_WORK ITEM_. Reproduce all the entries precisely.

[SUPPLIED MATERIAL Boundary: Start]

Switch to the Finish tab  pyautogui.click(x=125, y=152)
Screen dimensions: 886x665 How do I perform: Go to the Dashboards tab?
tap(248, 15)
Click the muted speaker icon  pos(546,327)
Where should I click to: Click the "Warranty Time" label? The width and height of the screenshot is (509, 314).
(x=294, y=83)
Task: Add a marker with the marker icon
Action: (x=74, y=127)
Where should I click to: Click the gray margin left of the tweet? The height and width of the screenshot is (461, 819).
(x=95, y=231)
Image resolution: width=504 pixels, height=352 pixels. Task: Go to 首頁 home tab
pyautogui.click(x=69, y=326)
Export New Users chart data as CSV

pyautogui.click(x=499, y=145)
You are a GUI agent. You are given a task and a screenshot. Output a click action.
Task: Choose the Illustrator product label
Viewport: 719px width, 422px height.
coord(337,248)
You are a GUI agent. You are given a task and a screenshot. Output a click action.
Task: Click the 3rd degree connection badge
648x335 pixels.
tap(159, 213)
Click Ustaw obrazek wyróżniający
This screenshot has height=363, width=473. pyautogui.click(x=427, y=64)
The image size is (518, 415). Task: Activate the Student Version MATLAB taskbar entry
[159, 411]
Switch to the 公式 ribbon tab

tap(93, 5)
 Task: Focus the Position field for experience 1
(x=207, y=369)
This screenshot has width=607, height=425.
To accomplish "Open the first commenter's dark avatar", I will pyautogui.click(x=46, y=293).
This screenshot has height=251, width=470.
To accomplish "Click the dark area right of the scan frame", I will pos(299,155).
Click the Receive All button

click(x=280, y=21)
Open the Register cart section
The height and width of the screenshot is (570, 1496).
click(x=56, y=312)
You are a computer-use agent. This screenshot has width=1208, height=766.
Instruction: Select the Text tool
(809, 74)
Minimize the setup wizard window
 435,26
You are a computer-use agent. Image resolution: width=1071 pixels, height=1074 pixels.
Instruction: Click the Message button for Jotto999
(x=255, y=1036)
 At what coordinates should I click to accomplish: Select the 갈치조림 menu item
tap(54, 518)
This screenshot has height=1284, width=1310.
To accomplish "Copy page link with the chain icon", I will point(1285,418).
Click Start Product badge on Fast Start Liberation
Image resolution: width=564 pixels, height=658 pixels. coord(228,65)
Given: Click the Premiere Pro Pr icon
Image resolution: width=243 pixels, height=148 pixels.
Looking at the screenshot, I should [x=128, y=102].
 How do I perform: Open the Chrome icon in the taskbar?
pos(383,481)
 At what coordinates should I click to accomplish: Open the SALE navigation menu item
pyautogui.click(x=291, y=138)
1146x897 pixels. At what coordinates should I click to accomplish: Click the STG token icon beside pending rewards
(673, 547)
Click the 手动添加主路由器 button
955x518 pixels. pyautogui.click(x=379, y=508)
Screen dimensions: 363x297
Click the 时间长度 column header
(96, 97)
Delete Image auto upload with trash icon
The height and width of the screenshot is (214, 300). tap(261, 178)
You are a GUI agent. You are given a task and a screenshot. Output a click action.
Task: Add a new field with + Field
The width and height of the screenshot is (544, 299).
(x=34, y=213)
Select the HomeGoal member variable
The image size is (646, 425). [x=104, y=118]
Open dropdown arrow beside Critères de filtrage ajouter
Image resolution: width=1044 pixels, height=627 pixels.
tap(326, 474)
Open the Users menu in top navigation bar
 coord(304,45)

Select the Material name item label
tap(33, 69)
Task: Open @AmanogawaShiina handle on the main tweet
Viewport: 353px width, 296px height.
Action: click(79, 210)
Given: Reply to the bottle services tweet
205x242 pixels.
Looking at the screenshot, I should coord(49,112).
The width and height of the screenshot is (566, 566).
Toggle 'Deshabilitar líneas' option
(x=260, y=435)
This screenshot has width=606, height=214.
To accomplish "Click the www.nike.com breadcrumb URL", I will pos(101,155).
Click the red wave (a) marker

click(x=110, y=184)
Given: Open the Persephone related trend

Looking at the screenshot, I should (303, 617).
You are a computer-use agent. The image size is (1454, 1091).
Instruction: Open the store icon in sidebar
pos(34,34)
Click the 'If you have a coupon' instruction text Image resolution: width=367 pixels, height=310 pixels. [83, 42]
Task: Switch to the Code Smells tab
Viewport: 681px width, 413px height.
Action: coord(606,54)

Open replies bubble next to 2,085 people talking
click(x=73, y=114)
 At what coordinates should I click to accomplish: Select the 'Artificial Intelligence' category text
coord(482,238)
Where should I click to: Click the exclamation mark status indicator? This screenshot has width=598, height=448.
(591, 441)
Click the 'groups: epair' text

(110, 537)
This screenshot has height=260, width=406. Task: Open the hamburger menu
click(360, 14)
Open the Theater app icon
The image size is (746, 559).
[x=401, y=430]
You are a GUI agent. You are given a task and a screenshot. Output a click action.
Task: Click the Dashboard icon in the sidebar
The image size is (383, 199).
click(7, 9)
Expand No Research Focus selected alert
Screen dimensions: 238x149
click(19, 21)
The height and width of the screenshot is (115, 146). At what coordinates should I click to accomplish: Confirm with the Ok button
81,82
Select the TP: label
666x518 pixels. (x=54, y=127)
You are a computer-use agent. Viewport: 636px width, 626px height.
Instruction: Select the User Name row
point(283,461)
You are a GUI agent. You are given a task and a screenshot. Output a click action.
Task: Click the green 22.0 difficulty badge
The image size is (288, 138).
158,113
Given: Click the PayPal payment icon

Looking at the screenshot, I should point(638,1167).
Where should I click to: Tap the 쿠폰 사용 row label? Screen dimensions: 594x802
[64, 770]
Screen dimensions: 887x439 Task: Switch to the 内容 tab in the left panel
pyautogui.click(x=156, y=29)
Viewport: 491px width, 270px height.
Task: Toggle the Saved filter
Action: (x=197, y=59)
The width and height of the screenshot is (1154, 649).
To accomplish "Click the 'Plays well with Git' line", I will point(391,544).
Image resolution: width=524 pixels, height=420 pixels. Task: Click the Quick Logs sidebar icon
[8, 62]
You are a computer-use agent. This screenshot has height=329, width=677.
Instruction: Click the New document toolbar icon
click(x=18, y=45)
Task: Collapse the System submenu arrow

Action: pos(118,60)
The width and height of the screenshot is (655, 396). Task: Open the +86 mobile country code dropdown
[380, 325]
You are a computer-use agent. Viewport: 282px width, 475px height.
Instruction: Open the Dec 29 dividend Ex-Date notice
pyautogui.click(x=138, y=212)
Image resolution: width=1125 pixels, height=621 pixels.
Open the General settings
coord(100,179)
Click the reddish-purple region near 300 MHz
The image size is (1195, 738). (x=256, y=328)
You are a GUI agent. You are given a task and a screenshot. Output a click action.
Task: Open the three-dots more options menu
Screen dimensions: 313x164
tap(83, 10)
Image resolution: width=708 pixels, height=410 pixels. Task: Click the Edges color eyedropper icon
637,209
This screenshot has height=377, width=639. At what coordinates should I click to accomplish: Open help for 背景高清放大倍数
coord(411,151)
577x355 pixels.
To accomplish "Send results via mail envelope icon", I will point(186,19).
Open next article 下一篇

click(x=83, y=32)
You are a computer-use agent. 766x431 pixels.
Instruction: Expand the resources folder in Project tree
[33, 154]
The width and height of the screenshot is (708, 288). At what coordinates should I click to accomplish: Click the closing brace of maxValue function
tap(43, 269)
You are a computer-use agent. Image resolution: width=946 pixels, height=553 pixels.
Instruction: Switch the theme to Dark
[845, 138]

[SUPPLIED MATERIAL Boundary: End]

_PROBLEM SOLUTION_.
Switch to the Finish tab  pyautogui.click(x=125, y=152)
Screen dimensions: 886x665 How do I perform: Go to the Dashboards tab?
tap(248, 15)
Click the muted speaker icon  pos(546,327)
Where should I click to: Click the "Warranty Time" label? The width and height of the screenshot is (509, 314).
(x=294, y=83)
Task: Add a marker with the marker icon
Action: (x=74, y=127)
Where should I click to: Click the gray margin left of the tweet? The height and width of the screenshot is (461, 819).
(x=95, y=231)
Image resolution: width=504 pixels, height=352 pixels. Task: Go to 首頁 home tab
pyautogui.click(x=69, y=326)
Export New Users chart data as CSV

pyautogui.click(x=499, y=145)
You are a GUI agent. You are given a task and a screenshot. Output a click action.
Task: Choose the Illustrator product label
Viewport: 719px width, 422px height.
coord(337,248)
You are a GUI agent. You are given a task and a screenshot. Output a click action.
Task: Click the 3rd degree connection badge
648x335 pixels.
tap(159, 213)
Click Ustaw obrazek wyróżniający
This screenshot has height=363, width=473. pyautogui.click(x=427, y=64)
The image size is (518, 415). Task: Activate the Student Version MATLAB taskbar entry
[159, 411]
Switch to the 公式 ribbon tab

tap(93, 5)
 Task: Focus the Position field for experience 1
(x=207, y=369)
This screenshot has width=607, height=425.
To accomplish "Open the first commenter's dark avatar", I will pyautogui.click(x=46, y=293).
This screenshot has height=251, width=470.
To accomplish "Click the dark area right of the scan frame", I will pos(299,155).
Click the Receive All button

click(x=280, y=21)
Open the Register cart section
The height and width of the screenshot is (570, 1496).
click(x=56, y=312)
You are a computer-use agent. This screenshot has width=1208, height=766.
Instruction: Select the Text tool
(809, 74)
Minimize the setup wizard window
 435,26
You are a computer-use agent. Image resolution: width=1071 pixels, height=1074 pixels.
Instruction: Click the Message button for Jotto999
(x=255, y=1036)
 At what coordinates should I click to accomplish: Select the 갈치조림 menu item
tap(54, 518)
This screenshot has height=1284, width=1310.
To accomplish "Copy page link with the chain icon", I will point(1285,418).
Click Start Product badge on Fast Start Liberation
Image resolution: width=564 pixels, height=658 pixels. coord(228,65)
Given: Click the Premiere Pro Pr icon
Image resolution: width=243 pixels, height=148 pixels.
Looking at the screenshot, I should [x=128, y=102].
 How do I perform: Open the Chrome icon in the taskbar?
pos(383,481)
 At what coordinates should I click to accomplish: Open the SALE navigation menu item
pyautogui.click(x=291, y=138)
1146x897 pixels. At what coordinates should I click to accomplish: Click the STG token icon beside pending rewards
(673, 547)
Click the 手动添加主路由器 button
955x518 pixels. pyautogui.click(x=379, y=508)
Screen dimensions: 363x297
Click the 时间长度 column header
(96, 97)
Delete Image auto upload with trash icon
The height and width of the screenshot is (214, 300). tap(261, 178)
You are a GUI agent. You are given a task and a screenshot. Output a click action.
Task: Add a new field with + Field
The width and height of the screenshot is (544, 299).
(x=34, y=213)
Select the HomeGoal member variable
The image size is (646, 425). [x=104, y=118]
Open dropdown arrow beside Critères de filtrage ajouter
Image resolution: width=1044 pixels, height=627 pixels.
tap(326, 474)
Open the Users menu in top navigation bar
 coord(304,45)

Select the Material name item label
tap(33, 69)
Task: Open @AmanogawaShiina handle on the main tweet
Viewport: 353px width, 296px height.
Action: click(79, 210)
Given: Reply to the bottle services tweet
205x242 pixels.
Looking at the screenshot, I should coord(49,112).
The width and height of the screenshot is (566, 566).
Toggle 'Deshabilitar líneas' option
(x=260, y=435)
This screenshot has width=606, height=214.
To accomplish "Click the www.nike.com breadcrumb URL", I will pos(101,155).
Click the red wave (a) marker

click(x=110, y=184)
Given: Open the Persephone related trend

Looking at the screenshot, I should (303, 617).
You are a computer-use agent. The image size is (1454, 1091).
Instruction: Open the store icon in sidebar
pos(34,34)
Click the 'If you have a coupon' instruction text Image resolution: width=367 pixels, height=310 pixels. [83, 42]
Task: Switch to the Code Smells tab
Viewport: 681px width, 413px height.
Action: coord(606,54)

Open replies bubble next to 2,085 people talking
click(x=73, y=114)
 At what coordinates should I click to accomplish: Select the 'Artificial Intelligence' category text
coord(482,238)
Where should I click to: Click the exclamation mark status indicator? This screenshot has width=598, height=448.
(591, 441)
Click the 'groups: epair' text

(110, 537)
This screenshot has height=260, width=406. Task: Open the hamburger menu
click(360, 14)
Open the Theater app icon
The image size is (746, 559).
[x=401, y=430]
You are a GUI agent. You are given a task and a screenshot. Output a click action.
Task: Click the Dashboard icon in the sidebar
The image size is (383, 199).
click(7, 9)
Expand No Research Focus selected alert
Screen dimensions: 238x149
click(19, 21)
The height and width of the screenshot is (115, 146). At what coordinates should I click to accomplish: Confirm with the Ok button
81,82
Select the TP: label
666x518 pixels. (x=54, y=127)
You are a computer-use agent. Viewport: 636px width, 626px height.
Instruction: Select the User Name row
point(283,461)
You are a GUI agent. You are given a task and a screenshot. Output a click action.
Task: Click the green 22.0 difficulty badge
The image size is (288, 138).
158,113
Given: Click the PayPal payment icon

Looking at the screenshot, I should point(638,1167).
Where should I click to: Tap the 쿠폰 사용 row label? Screen dimensions: 594x802
[64, 770]
Screen dimensions: 887x439 Task: Switch to the 内容 tab in the left panel
pyautogui.click(x=156, y=29)
Viewport: 491px width, 270px height.
Task: Toggle the Saved filter
Action: (x=197, y=59)
The width and height of the screenshot is (1154, 649).
To accomplish "Click the 'Plays well with Git' line", I will point(391,544).
Image resolution: width=524 pixels, height=420 pixels. Task: Click the Quick Logs sidebar icon
[8, 62]
You are a computer-use agent. This screenshot has height=329, width=677.
Instruction: Click the New document toolbar icon
click(x=18, y=45)
Task: Collapse the System submenu arrow

Action: pos(118,60)
The width and height of the screenshot is (655, 396). Task: Open the +86 mobile country code dropdown
[380, 325]
You are a computer-use agent. Viewport: 282px width, 475px height.
Instruction: Open the Dec 29 dividend Ex-Date notice
pyautogui.click(x=138, y=212)
Image resolution: width=1125 pixels, height=621 pixels.
Open the General settings
coord(100,179)
Click the reddish-purple region near 300 MHz
The image size is (1195, 738). (x=256, y=328)
You are a GUI agent. You are given a task and a screenshot. Output a click action.
Task: Open the three-dots more options menu
Screen dimensions: 313x164
tap(83, 10)
Image resolution: width=708 pixels, height=410 pixels. Task: Click the Edges color eyedropper icon
637,209
This screenshot has height=377, width=639. At what coordinates should I click to accomplish: Open help for 背景高清放大倍数
coord(411,151)
577x355 pixels.
To accomplish "Send results via mail envelope icon", I will point(186,19).
Open next article 下一篇

click(x=83, y=32)
You are a computer-use agent. 766x431 pixels.
Instruction: Expand the resources folder in Project tree
[33, 154]
The width and height of the screenshot is (708, 288). At what coordinates should I click to accomplish: Click the closing brace of maxValue function
tap(43, 269)
You are a computer-use agent. Image resolution: width=946 pixels, height=553 pixels.
Instruction: Switch the theme to Dark
[845, 138]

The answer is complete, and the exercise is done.